PhishingRTDS: A real-time detection system for phishing attacks using a Deep Learning model

Abstract

In recent years, phishing attacks have become more intelligent and more challenging to detect using typical phishing methods. Moreover, attackers have leveraged some web development techniques to increase the website's legitimacy in victims' eyes, such as using JFrame to design a window that looks like a browser inside the webpage. In this paper, we design a system that detects three types of phishing attacks: Tiny Uniform Resource Locators (TinyURLs), Browsers in the Browser (BiTB), and regular phishing attacks. In this system, we aim to protect victims from mistakenly downloading malicious software into their systems. We split our system into three parts: Deep Learning model (DL), browser extension, and docker container. First, we design a DL model using bidirectional long short-term memory (BiLSTM) and an attention mechanism to classify the URL as phishing or benign. Our model shows 99% in its precision, recall, and F1 score.

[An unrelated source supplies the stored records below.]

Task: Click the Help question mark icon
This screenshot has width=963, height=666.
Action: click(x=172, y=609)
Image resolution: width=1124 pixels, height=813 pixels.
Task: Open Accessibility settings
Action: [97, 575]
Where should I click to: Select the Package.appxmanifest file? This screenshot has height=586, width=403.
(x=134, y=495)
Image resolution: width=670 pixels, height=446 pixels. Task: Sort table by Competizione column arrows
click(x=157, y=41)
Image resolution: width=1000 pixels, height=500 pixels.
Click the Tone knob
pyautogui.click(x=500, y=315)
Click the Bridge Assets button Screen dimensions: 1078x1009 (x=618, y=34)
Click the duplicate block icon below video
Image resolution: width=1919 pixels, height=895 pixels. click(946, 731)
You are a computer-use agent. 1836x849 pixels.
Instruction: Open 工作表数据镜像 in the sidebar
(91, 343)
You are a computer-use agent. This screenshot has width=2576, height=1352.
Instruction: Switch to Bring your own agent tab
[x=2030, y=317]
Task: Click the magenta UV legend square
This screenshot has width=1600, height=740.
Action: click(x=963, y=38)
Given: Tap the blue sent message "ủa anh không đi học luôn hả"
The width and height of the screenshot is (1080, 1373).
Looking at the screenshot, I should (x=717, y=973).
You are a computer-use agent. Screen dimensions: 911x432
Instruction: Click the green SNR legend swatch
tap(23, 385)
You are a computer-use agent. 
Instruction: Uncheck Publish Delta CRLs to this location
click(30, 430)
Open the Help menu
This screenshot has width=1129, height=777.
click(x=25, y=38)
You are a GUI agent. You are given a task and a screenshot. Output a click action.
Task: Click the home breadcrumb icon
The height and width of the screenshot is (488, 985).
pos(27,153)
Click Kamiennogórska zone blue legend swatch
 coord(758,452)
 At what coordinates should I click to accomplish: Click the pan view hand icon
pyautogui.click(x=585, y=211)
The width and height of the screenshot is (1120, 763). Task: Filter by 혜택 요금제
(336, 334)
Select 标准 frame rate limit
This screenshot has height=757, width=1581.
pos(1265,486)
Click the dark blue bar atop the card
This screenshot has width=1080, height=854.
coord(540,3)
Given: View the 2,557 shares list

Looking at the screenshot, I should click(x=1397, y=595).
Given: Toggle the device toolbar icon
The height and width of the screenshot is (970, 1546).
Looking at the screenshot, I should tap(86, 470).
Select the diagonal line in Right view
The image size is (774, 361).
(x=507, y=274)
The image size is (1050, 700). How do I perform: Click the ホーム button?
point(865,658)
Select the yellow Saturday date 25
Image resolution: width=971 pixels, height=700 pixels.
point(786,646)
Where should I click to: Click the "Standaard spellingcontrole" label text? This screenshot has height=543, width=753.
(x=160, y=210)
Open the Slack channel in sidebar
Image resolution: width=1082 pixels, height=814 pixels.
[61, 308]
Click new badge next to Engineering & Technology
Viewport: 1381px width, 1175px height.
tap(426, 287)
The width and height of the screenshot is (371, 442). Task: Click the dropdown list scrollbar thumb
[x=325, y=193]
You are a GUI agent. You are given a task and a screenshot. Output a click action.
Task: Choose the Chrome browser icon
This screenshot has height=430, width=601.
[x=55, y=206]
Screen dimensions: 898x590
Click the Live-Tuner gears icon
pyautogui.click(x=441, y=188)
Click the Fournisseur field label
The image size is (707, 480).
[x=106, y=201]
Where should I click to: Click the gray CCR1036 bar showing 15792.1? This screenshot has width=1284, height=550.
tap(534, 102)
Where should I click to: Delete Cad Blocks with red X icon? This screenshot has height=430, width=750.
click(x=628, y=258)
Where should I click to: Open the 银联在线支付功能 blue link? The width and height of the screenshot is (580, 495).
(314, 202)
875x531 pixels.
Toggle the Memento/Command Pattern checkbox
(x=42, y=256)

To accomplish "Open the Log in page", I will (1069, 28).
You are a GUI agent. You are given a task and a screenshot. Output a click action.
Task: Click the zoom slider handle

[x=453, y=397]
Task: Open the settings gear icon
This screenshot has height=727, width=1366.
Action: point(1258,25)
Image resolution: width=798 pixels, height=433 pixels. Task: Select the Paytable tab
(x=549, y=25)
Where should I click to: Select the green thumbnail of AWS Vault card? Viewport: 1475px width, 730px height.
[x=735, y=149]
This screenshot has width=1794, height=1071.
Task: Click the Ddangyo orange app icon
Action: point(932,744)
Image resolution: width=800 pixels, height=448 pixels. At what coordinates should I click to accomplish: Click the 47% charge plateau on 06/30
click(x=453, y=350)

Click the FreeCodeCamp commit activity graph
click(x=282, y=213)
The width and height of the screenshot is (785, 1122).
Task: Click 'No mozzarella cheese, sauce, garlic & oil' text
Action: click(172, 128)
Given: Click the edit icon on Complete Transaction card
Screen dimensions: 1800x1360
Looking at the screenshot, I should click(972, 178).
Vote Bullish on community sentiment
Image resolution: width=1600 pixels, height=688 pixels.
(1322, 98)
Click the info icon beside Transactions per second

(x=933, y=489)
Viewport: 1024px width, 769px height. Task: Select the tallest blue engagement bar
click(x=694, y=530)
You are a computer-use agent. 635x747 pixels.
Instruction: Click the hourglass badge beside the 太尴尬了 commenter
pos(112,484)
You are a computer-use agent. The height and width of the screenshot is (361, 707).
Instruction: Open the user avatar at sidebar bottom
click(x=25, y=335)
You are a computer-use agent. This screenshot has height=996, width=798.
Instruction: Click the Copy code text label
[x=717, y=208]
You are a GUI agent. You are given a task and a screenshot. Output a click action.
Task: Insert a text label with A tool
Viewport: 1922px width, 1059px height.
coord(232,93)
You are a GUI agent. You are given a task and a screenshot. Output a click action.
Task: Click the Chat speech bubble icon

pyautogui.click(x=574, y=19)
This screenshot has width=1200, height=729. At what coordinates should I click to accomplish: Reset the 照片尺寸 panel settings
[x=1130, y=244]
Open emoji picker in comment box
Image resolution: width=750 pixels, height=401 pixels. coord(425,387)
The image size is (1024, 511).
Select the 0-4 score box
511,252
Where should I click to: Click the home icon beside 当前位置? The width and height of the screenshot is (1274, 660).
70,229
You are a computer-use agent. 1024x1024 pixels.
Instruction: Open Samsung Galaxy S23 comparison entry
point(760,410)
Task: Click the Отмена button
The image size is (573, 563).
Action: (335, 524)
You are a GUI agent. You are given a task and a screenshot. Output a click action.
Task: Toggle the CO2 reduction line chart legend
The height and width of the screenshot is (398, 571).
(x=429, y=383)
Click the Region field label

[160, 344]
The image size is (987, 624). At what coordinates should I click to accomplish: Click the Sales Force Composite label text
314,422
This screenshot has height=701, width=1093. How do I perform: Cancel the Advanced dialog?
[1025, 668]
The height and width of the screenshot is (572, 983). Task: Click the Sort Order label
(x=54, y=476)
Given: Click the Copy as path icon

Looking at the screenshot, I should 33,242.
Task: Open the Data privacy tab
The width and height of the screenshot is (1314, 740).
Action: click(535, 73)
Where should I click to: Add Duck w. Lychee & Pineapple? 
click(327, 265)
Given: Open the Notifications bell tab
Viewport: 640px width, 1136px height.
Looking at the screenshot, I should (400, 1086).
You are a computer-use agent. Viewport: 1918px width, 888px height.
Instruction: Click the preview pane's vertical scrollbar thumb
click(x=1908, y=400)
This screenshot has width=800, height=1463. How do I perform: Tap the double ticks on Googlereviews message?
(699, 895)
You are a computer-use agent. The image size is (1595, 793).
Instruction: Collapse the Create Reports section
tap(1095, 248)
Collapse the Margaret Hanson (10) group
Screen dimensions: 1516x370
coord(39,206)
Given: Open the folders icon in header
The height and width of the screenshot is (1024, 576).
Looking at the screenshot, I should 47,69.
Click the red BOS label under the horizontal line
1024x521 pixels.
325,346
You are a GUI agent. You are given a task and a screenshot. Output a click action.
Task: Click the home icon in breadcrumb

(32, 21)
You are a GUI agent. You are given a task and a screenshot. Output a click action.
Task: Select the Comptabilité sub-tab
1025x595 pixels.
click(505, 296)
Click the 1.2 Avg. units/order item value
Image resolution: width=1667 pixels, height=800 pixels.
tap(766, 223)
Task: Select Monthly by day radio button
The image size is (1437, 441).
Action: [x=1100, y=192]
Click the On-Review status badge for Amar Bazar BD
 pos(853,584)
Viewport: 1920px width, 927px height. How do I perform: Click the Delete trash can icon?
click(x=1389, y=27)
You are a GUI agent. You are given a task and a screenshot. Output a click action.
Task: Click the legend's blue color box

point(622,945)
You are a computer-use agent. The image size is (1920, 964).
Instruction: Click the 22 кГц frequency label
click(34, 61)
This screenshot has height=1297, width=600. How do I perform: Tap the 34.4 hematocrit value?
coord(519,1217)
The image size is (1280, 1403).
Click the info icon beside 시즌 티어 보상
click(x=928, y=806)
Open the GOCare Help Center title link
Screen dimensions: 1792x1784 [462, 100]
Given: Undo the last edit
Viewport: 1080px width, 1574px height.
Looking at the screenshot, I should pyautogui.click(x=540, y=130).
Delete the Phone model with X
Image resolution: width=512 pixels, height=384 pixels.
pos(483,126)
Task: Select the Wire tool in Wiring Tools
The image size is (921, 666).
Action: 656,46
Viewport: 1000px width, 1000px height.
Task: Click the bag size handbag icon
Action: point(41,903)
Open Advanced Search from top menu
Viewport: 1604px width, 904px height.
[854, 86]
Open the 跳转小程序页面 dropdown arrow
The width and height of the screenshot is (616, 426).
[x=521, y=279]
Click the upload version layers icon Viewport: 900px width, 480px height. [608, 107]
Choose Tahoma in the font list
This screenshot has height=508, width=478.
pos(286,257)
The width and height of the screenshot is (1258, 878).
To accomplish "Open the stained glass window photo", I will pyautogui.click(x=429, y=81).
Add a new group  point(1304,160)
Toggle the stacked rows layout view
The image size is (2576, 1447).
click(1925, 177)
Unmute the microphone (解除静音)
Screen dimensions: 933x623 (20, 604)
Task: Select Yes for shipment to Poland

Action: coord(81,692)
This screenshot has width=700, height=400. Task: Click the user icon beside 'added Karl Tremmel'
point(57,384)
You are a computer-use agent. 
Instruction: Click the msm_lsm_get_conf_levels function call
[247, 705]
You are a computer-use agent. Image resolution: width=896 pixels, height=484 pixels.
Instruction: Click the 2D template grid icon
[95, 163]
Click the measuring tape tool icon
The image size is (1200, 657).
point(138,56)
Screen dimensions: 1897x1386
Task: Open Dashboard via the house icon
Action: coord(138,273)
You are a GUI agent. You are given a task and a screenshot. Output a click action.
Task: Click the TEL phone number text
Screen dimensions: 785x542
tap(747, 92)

Second, we design a browser extension to extract the original URL from the suspect webpage and then send it to the docker container. Then, the docker container opens the webpage and extracts all URLs from its HyperText Markup Language (HTML) and JavaScript. Then, each URL passes to a DL model for classification, resulting in a list of labels for each webpage. Therefore, we use three decision strategies: Single Phishing Strategy (SPhS), Mean Sum Strategy (MSS), and Weighted Average Strategy (WeAS) to decide whether the webpage is phishing or benign. Our findings indicate that the best results among the three strategies were WeAS.